RECORDED INFORMATION: Begin

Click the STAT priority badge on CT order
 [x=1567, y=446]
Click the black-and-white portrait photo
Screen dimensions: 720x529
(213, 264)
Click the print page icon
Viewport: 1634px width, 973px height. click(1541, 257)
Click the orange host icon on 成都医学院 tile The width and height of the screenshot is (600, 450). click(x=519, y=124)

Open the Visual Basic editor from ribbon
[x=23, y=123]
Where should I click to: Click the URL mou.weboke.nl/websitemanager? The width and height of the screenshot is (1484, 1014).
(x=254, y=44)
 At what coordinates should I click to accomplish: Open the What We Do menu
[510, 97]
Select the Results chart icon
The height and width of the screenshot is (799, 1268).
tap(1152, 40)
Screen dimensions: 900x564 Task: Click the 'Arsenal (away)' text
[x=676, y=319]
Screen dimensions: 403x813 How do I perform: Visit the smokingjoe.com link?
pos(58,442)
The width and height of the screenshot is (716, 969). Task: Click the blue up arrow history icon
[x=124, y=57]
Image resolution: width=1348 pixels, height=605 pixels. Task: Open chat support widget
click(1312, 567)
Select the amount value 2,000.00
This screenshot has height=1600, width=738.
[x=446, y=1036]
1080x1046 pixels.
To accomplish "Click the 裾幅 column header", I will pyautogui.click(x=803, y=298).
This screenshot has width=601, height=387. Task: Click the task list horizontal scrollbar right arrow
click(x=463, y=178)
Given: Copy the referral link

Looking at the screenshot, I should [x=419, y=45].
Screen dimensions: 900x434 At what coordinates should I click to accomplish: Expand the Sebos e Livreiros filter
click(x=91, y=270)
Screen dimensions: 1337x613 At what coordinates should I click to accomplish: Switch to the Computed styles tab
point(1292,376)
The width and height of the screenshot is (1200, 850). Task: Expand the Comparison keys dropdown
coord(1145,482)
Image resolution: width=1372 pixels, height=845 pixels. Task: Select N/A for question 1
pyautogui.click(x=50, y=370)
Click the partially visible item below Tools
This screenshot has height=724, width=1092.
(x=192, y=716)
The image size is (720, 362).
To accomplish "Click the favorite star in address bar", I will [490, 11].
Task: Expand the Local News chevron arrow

RECORDED INFORMATION: End

TO DO
Copy out exactly the lines from the one containing "The image size is (720, 362)." through the last line above, keeping both end lines.

ANSWER SPACE
The image size is (720, 362).
To accomplish "Click the favorite star in address bar", I will [490, 11].
Task: Expand the Local News chevron arrow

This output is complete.